What the task asks: Swap "button" for "control" throughout the records below, changing nothing else, and leave the pictures out of your answer.

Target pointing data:
* * * * * * * * *

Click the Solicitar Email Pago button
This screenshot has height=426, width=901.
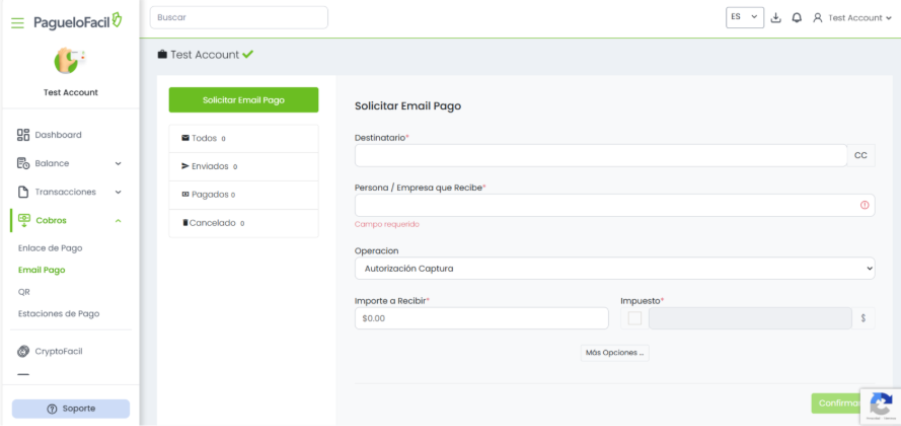[243, 100]
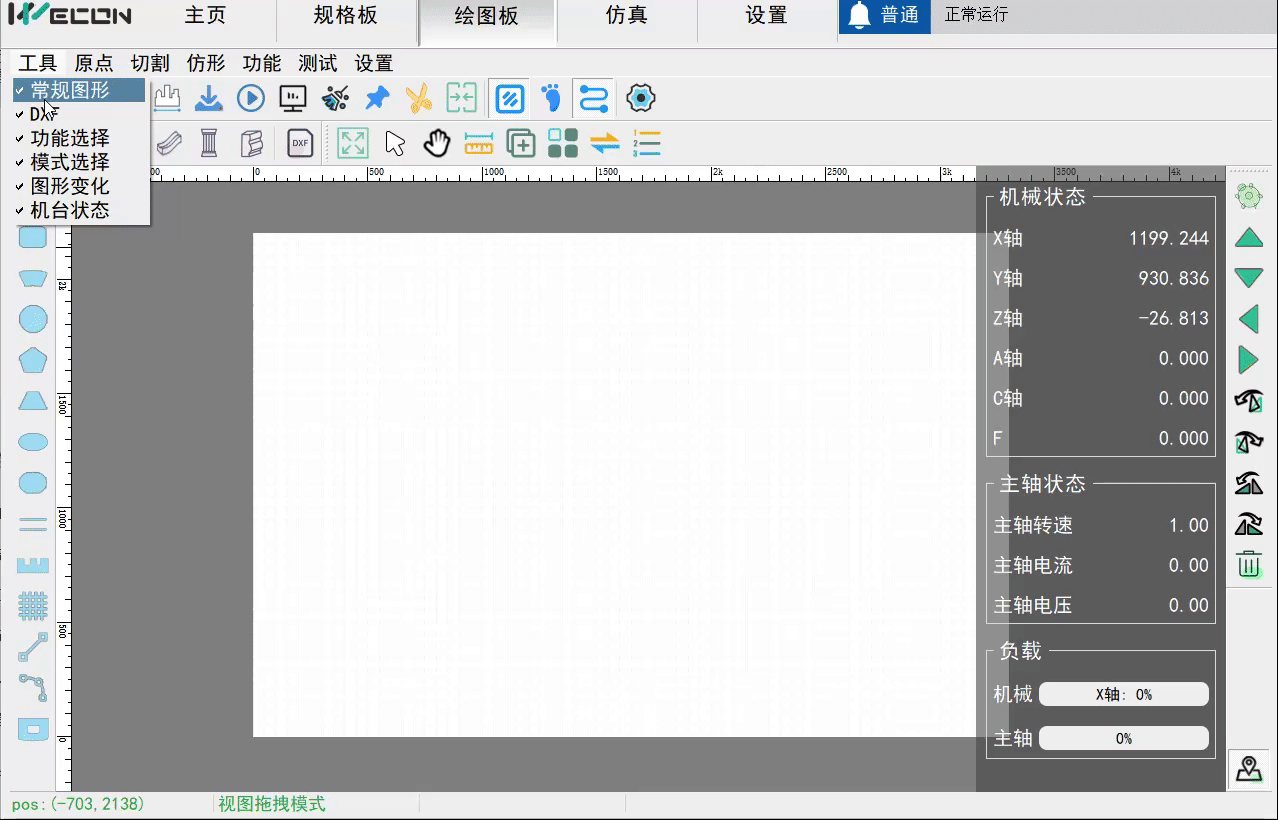Activate the orange ruler measurement tool
This screenshot has height=820, width=1278.
[478, 143]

* * * * * * * * *

Answer to the problem:
Click the Solicitar Email Pago control
This screenshot has height=426, width=901.
[243, 100]
Activate the orange ruler measurement tool
This screenshot has height=820, width=1278.
[478, 143]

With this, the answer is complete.